Rheinische Post - Wesel/Dinslaken
Artenvielfalt am Niederrhein
In die Lippe ist Leben zurückgekehrt und die seltene Grauammer brütet in Bislich.
WESEL (RP) Zwei positive Beispiele für die Artenvielfalt in Wesel: In Bislich ist die seltene Grauammer aufgetaucht und in der Lippe ist die Anzahl der Wasserinsektenarten um das Elffache gestiegen, melden der Kreisverband des Nabu sowie der Lippeverband.

AUFGABE 1:
Beantworte kurz diese Fragen zum Artikel über die Artenvielfalt am Niederrhein:
(a) Welcher seltene Vogel brütet in Bislich?
(b) Um wie viel ist die Anzahl der Wasserinsektenarten in der Lippe gestiegen?
(c) Wer meldet diese Neuigkeiten?
AUFGABE 2:
Schreib den Artikel über die Artenvielfalt am Niederrhein nach seinem letzten Satz weiter.

[Dateneinträge]
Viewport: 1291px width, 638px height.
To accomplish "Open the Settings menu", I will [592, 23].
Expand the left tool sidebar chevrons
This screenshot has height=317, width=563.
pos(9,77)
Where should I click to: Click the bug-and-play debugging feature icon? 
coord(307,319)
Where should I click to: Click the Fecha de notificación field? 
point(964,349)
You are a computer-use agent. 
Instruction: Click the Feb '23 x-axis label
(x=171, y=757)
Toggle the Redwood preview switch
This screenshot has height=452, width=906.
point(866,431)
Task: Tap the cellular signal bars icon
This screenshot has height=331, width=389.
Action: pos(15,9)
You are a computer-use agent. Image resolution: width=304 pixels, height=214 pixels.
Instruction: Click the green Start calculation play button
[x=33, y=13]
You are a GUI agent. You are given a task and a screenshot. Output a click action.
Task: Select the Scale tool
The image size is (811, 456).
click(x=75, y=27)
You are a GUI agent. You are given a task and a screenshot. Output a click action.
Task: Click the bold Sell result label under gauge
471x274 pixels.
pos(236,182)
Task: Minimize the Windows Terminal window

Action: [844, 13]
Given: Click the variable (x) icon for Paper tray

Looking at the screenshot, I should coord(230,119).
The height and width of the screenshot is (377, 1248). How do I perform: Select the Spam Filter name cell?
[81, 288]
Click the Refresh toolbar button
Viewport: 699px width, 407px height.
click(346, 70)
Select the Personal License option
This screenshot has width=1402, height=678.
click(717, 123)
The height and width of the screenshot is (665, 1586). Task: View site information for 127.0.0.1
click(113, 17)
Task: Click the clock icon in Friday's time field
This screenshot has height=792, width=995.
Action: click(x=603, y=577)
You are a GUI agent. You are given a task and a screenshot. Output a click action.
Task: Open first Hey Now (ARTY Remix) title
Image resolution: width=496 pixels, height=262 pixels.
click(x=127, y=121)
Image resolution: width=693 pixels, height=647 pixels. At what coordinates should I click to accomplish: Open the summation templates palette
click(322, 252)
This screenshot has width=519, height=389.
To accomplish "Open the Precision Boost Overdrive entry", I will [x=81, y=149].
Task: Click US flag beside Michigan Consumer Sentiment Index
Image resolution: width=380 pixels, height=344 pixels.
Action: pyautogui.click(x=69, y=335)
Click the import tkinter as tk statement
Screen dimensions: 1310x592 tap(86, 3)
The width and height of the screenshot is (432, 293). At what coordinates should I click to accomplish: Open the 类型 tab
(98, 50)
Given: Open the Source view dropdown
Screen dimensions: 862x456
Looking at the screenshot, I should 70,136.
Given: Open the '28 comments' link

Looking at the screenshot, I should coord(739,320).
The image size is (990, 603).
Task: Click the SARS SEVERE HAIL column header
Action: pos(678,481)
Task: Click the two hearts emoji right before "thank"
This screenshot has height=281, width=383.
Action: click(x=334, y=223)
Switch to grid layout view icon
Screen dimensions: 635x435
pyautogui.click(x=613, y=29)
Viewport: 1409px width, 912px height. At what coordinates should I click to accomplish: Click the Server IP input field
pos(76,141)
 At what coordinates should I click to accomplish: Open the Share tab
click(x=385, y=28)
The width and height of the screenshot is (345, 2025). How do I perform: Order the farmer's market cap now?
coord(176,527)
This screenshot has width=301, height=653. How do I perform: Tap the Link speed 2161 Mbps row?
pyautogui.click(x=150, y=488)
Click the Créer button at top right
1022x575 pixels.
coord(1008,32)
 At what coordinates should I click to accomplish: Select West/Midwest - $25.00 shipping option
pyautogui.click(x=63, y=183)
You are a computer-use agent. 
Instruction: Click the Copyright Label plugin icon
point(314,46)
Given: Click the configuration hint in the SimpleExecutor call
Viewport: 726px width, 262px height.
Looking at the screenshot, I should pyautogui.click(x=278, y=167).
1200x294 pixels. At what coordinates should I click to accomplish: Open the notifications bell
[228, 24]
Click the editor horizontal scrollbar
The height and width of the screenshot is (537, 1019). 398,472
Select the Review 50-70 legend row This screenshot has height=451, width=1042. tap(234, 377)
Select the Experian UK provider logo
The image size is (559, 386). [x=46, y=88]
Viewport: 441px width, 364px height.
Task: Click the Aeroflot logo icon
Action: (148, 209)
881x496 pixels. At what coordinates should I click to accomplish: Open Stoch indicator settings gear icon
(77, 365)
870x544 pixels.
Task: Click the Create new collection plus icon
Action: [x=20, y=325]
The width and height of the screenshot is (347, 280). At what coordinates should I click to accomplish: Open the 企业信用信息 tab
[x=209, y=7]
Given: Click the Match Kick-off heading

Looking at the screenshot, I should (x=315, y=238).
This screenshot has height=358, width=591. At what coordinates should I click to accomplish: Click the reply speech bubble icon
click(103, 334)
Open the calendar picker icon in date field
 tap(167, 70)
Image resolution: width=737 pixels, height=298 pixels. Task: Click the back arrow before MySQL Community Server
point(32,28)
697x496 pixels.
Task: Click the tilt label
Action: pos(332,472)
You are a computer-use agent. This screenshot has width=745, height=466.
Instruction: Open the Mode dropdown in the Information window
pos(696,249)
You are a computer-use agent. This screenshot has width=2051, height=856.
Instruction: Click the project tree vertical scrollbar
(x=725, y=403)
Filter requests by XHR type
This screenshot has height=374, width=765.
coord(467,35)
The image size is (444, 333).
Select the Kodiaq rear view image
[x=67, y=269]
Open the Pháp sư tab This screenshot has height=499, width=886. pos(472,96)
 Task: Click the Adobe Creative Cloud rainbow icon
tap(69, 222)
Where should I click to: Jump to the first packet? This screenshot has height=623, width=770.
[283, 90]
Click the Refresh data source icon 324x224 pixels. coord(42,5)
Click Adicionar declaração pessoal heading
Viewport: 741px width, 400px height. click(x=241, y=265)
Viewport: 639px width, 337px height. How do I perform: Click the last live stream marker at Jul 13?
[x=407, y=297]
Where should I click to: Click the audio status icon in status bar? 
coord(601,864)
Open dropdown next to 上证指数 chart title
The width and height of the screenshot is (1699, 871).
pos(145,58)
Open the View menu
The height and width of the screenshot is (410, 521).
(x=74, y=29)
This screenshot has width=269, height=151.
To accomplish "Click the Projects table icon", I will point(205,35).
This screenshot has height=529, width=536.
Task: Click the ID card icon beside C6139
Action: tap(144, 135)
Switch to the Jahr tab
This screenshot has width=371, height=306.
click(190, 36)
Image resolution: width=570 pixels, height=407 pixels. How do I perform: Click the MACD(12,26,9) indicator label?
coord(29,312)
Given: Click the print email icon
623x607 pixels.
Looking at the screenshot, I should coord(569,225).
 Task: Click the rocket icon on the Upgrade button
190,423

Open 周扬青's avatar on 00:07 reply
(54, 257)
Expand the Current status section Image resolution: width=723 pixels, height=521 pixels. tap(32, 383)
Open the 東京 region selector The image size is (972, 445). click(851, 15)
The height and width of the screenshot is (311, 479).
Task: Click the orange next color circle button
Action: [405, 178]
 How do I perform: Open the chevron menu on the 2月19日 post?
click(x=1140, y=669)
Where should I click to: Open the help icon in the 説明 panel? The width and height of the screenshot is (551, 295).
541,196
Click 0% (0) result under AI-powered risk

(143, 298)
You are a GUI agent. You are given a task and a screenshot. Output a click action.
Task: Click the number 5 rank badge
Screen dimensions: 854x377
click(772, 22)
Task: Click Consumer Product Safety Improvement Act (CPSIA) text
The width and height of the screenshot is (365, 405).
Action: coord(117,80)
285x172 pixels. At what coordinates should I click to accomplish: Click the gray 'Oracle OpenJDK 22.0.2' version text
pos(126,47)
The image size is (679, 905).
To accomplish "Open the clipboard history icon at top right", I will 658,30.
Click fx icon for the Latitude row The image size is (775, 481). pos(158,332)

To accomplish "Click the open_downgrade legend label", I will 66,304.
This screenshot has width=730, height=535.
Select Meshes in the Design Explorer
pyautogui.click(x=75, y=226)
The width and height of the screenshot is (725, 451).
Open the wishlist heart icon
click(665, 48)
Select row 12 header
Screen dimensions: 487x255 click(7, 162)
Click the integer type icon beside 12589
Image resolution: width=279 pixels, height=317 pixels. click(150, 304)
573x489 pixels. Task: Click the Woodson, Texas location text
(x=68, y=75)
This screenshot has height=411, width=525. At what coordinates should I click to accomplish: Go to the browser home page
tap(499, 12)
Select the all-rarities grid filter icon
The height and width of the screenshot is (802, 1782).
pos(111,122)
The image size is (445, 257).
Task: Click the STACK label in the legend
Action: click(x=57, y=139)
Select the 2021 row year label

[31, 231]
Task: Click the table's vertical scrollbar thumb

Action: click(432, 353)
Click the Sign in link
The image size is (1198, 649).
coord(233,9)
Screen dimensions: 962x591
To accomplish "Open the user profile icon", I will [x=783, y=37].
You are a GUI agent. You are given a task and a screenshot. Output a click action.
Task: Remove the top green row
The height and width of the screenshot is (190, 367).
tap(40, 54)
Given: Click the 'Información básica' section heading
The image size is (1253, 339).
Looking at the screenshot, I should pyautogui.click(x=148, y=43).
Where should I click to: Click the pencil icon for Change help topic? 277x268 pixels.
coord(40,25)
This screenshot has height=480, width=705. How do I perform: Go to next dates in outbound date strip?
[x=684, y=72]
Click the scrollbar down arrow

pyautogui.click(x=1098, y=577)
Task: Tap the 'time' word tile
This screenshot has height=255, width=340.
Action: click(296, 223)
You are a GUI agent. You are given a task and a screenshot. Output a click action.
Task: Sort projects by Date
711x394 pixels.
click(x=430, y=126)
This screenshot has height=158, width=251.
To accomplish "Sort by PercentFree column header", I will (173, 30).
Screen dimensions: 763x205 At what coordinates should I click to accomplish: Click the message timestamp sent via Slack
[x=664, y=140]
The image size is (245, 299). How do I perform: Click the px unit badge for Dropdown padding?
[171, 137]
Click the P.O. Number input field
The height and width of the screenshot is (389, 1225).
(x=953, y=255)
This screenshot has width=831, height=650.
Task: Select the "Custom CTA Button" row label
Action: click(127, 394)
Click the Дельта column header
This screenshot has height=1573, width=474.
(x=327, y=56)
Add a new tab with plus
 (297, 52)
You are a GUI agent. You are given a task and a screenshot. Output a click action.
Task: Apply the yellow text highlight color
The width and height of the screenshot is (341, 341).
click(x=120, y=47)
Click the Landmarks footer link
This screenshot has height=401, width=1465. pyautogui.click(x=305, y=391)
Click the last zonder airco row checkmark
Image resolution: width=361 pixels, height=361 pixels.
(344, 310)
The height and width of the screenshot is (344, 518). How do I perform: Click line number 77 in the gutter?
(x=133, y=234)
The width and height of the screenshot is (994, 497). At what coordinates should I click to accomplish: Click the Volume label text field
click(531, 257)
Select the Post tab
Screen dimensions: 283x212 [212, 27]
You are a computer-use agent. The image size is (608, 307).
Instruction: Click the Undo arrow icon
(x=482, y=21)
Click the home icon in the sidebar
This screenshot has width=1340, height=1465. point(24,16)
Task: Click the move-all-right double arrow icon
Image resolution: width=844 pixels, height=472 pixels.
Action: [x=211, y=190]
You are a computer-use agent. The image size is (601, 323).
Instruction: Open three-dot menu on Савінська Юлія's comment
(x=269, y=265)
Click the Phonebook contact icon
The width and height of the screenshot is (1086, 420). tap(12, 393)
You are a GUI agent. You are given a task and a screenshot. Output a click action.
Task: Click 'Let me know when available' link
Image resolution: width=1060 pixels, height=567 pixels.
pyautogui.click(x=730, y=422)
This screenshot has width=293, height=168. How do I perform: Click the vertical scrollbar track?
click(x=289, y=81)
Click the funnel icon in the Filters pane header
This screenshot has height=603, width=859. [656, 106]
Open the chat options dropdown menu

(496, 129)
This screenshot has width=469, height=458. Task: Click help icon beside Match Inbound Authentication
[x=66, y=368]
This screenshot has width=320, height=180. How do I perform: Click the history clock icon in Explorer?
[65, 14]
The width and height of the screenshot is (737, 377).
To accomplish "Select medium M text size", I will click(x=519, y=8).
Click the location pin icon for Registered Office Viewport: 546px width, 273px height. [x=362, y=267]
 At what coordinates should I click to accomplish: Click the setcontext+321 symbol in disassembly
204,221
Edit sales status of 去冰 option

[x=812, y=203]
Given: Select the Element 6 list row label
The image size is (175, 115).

ANTWORT 1:
(a) Die Grauammer.
(b) Um das Elffache.
(c) Der Kreisverband des Nabu und der Lippeverband.

ANTWORT 2:
In Bislich-vahnum sowie in der Nabu-naturarena ist die seltene Grauammer entdeckt worden. Der Vogel ist in Nordrhein-westfalen laut Experten vom Aussterben bedroht. „Das ist eine kleine ornithologische Sensation“, sagt Peter Malzbender, Kreisvorsitzender des Naturschutzbundes. Ein Paar habe jetzt nach Jahrzehnten wieder erfolgreich in der Region gebrütet. Und auch auf der Bislicher Insel auf der anderen Rheinseite bei Xanten wurde dieses Jahr zum Brutgebiet für die Tiere. Wie viele Grauammern genau ihre Nester im Kreis Wesel bauen, ist aber nicht bekannt.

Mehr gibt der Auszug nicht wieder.